The “humanitarianization” of politics results in pitiful politics, which can only prevail and reach its goals by appealing to an equally pitiful subjectivity, something that has been partially achieved: people inside and outside the country exude pity, in some cases declaring themselves persecuted or simply victims, for one reason or another, and narrating with excessive detail the Venezuelan hellscape, not so much to generate solidarity from the reader/listener, but to beg for aid.
Now, the tragedy is real. And as Chávez said, we don’t have to look very far to find it.
Politics which cannot empathize with popular tragedy can be anything, even pitiful politics, but never Chavista politics.
Those of us who have the opportunity, and in some cases the privilege, of intervening in public forums, have the responsibility to embrace this pain which is ours, and also struggle against corruption, inefficiency, deviations, omissions, what’s not properly done.
We must tell the tales of the people who overcome pain and struggle, with this infinite joy that defines us, but also the tales of the discouraged, frustrated, disoriented people, not to find solace in their discouragement, but precisely to boost spirits, to have them know they count, that their dignity makes us more human, to orient them, which in many cases helps us reorient ourselves. All in all, to walk alongside them, which is also a way to ward off our own loneliness.
Walking alongside the discouraged does not amount to showing weakness, but becoming stronger.

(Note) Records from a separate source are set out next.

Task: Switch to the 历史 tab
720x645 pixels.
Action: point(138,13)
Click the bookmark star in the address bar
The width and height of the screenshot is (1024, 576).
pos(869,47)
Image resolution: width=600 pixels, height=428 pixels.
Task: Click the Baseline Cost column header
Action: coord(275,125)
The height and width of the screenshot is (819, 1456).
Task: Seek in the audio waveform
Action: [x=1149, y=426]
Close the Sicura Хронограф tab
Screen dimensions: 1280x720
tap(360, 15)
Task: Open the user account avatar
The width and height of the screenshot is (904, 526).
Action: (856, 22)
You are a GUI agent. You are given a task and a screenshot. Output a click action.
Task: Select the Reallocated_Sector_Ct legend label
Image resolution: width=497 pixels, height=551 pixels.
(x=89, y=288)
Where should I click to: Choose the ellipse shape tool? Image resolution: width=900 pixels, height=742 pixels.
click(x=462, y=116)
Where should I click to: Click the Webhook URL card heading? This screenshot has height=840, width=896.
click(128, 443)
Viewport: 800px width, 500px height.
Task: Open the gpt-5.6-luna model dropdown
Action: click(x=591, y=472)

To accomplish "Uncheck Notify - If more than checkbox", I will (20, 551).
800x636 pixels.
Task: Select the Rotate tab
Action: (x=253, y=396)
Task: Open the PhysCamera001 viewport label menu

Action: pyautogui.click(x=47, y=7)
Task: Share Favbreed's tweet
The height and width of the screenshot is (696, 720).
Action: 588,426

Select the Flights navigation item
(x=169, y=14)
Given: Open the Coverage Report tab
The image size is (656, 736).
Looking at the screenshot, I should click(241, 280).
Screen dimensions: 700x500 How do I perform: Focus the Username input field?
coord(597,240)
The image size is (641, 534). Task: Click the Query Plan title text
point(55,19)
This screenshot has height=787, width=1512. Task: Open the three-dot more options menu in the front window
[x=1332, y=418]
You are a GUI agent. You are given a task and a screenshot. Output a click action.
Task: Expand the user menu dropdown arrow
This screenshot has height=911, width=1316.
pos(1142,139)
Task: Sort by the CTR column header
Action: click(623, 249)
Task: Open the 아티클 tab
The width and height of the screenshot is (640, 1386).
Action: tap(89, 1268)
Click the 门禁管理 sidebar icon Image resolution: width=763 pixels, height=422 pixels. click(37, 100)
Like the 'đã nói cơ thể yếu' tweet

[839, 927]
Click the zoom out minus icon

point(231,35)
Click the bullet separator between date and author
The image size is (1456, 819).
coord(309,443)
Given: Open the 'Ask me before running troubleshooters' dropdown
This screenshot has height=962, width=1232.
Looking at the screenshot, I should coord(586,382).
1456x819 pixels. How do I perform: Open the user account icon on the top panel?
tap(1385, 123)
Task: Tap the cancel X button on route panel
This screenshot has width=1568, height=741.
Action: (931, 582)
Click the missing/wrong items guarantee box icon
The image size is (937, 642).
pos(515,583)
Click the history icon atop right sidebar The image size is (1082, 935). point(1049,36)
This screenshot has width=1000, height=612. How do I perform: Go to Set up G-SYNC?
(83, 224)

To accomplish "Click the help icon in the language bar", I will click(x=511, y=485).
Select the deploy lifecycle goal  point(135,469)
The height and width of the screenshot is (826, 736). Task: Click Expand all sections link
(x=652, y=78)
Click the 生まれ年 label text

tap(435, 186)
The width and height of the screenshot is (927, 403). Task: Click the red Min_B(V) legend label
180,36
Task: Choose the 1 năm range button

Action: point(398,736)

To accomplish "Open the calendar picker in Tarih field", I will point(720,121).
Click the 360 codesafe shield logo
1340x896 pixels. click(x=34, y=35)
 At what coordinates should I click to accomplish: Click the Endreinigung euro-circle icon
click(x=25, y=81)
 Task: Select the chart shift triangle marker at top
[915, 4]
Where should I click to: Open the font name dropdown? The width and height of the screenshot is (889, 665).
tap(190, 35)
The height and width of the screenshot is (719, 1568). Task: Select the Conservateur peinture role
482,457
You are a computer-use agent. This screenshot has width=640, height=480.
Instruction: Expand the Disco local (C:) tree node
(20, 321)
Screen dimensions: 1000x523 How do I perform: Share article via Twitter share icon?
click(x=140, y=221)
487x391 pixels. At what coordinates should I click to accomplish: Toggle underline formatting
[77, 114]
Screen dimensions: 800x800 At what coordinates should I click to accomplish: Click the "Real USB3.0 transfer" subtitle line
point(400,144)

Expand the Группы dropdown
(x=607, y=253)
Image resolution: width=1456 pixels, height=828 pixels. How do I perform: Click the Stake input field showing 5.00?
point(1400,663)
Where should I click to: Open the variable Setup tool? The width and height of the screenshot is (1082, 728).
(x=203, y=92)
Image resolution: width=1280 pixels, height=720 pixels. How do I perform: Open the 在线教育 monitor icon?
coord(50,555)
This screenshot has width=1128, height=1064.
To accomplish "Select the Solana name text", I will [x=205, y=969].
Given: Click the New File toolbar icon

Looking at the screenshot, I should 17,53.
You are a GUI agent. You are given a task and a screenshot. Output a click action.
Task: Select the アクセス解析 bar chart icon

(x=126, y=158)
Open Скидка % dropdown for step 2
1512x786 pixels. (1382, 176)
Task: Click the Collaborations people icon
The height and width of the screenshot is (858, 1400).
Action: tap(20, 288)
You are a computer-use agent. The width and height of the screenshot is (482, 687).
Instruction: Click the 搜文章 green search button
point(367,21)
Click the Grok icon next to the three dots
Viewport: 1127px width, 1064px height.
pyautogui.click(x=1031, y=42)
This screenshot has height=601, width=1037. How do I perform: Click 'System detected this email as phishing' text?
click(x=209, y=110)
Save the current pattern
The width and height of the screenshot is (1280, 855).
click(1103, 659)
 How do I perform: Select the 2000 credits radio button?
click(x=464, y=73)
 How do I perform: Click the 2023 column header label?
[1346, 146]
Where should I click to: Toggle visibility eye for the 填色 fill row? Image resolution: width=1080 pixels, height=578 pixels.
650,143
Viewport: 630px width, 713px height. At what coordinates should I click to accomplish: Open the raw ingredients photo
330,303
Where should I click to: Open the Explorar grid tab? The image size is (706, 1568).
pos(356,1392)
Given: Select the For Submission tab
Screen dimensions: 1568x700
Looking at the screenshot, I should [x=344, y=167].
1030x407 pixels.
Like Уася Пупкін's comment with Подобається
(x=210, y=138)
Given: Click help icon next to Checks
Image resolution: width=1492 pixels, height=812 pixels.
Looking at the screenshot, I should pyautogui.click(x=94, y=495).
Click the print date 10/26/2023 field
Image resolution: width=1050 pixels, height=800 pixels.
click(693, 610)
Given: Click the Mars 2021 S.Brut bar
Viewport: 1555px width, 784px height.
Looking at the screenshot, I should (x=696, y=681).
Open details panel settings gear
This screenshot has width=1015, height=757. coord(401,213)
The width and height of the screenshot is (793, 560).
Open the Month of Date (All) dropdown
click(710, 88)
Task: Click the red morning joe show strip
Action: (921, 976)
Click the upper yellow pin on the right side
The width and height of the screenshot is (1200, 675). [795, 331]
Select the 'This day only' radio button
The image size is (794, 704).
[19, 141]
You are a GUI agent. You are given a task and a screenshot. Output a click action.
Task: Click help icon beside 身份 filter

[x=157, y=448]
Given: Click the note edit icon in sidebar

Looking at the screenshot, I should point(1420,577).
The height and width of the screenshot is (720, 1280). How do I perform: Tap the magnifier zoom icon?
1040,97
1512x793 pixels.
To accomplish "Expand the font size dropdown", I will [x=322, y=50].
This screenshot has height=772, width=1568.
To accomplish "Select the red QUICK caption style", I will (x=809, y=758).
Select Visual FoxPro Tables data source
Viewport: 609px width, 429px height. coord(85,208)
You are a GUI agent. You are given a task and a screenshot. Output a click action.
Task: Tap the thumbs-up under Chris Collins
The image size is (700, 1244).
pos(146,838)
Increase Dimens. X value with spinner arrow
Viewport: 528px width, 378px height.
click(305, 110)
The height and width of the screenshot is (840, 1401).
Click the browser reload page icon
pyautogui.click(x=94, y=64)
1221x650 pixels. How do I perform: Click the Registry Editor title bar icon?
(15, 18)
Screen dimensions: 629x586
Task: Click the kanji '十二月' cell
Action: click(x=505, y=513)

“I see this Dantesque picture and another child further back, also in his mother’s arms, his face disfigured over here. The jaw on one side and the disfigured head. I think a horse kicked him and broke his jaw, broke it in two. It healed itself, because the mother found nobody to help him. And so the kid is disfigured, he has like two jaws. And that’s going on here in front of mayors, governors, presidents, doctors, everyone.” (3)
And this cannot go on.
(1) Orlando Oramas León y Jorge Legañoa Alonso. Cuentos del arañero. Vadell Hermanos Editores. Caracas, Venezuela. 2013. Págs. 173-174.
(2) Michel Foucault. La vida de los hombres infames, en: Estrategias de poder. Obras esenciales, volumen II. Paidós. Barcelona, España. 1999. Págs. 394-395.
(3) Orlando Oramas León y Jorge Legañoa Alonso. Cuentos del arañero. Pág. 174.